油断していた。
ティナを守らなければ、とそれだけを考えていたため、自身への注意が足りなかったのだろう。
襲い来るイミテーションの一撃に、対処が遅れた。
避け損ねた刃が肩を切り裂き、赤い飛沫が舞う。
その向こうで、ティナが口元を覆うのが見えた。
「…許さない!」
ティナの周りに力が溢れ出し、中心で弾ける。
瞬間、強い光に包まれた姿は、獣のようだ。
しかし神話にさえ在りそうなほどの神々しさを兼ね備えてもいる。
決着はすぐだった。
その爪でイミテーションを切り裂き、間髪入れずに熱の塊を放つ。
イミテーションは低い断末魔を上げ、空気に溶けていった。
地に四つ足をつき、喉からぐるるると獣の唸りが聞こえる。
このまま彼女に切り裂かれるのもいいな、とクラウドはぼやけた頭で思う。
しかし、ティナはすぐに人の身に返り、クラウドに駆け寄った。
「クラウド!」
「…悪いな、迷惑をかけた…」
「そんなこといいの、大丈夫!?」
ティナはその細い指で傷を確かめる。
致命傷ではないが、すぐには動けない。
クラウド自身そう判断していたが、ティナも同じ結論を出したようで、短く吐息した。
「あんたは…強いな。
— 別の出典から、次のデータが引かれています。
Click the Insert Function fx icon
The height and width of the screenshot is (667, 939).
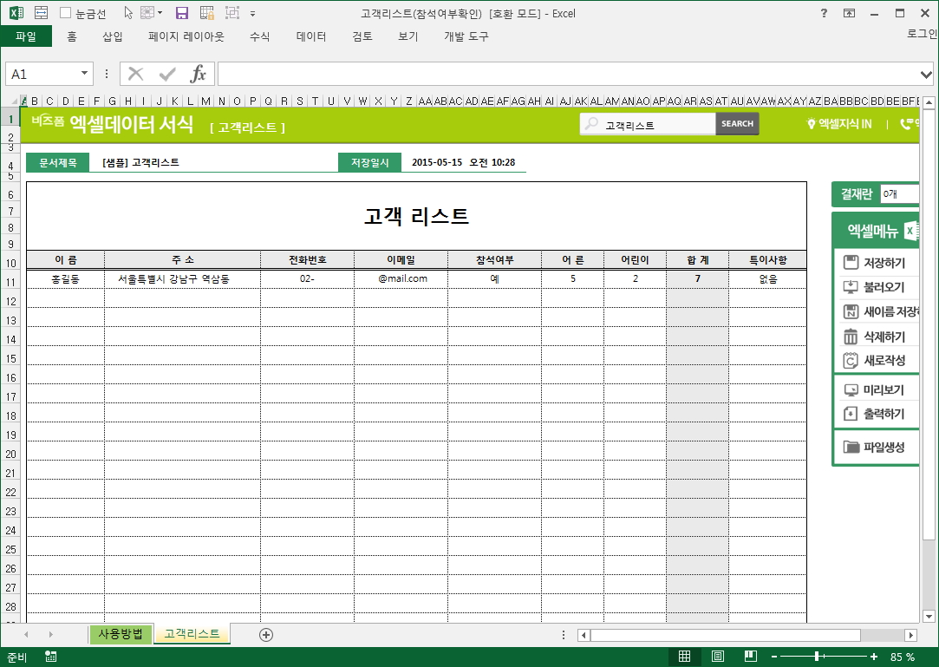[199, 74]

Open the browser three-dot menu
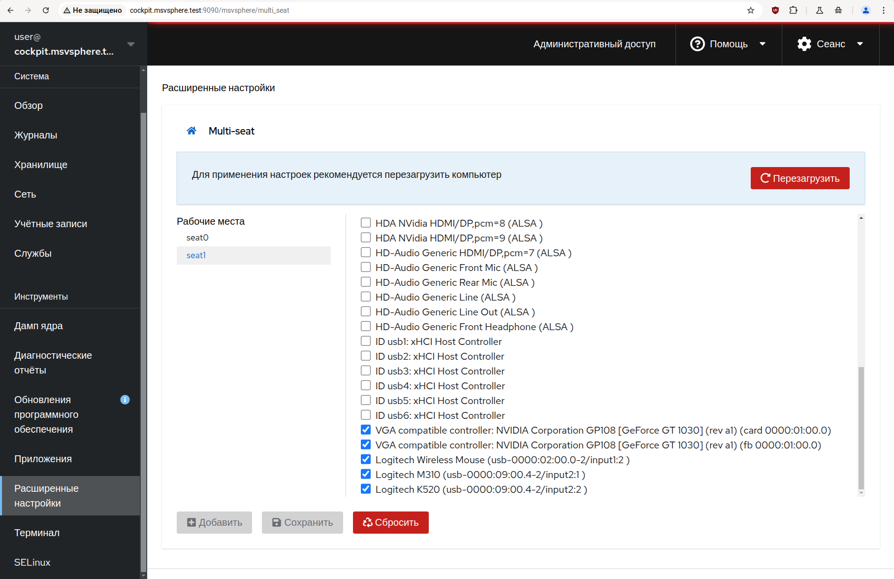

逆に、守られてしまった…」
「ううん、違うよ。クラウドが守ってくれるから、私も強くなれるの」
出血によって冷えた指先を、ティナの暖かい手のひらが握り込む。
泣かないでくれ。
そう思って、クラウドも緩く握り返す。
ティナは少し息を飲んで、指をほどいた。
「…ティナ?」
「クラウドはここで待ってて。さっき上から、向こうにポーションがあるのが見えたの。私、取ってくる」
そう言って立ち上がるティナを、クラウドは目で追った。
置いていかれる、と思うと何故か気が急いた。
「大丈夫。すぐに戻ってくるから」
『全部終わったら、また ね』
咄嗟にティナの手を掴む。
きゃっ、と小さくティナが声を上げた。
無理に動いたせいで傷口が開くのを感じる。
「あ…っぐ」
「クラウド!?」
ティナの焦った声が、まるで水中にいるように歪んで聞こえる。
思考もままならない中で、クラウドは指先に力を込めた。
行かせたく、ない。
「…っくな…」
「え?」
「行かないでくれ…!」
ティナの瞳が大きく見開かれる。
そんなに開いたら、目が零れそうだ。
「クラウド、泣かないで」
そう言って、頬に触れられる。
ティナはその場にゆっくりとしゃがみ込んだ。
「…どうして…」
自分で引き留めておいてどうしてもないと思ったが、ティナは首を傾げた。
「どうしてかな。クラウドのそばに居なきゃいけない気がして」
クラウドは漸く視線を落とし、握ったままの指先に気付く。
かなり力を込めていたのか、ティナの指は真っ白になっている。
けれど、ティナは何も言わなかった。
ごめん、と小さく呟いて手を離すと、ティナはだいじょうぶだよ、と頬を撫でた。
「私回復はあんまり得意じゃないんだけど、いいかな」
傷口に、今度は暖かい光を保って当てられた指先に、クラウドは緩く息を吐く。
「ポーションよりも、ずっと効きそうだ」
ティナが柔らかく微笑む。
クラウドも、微笑みを返した。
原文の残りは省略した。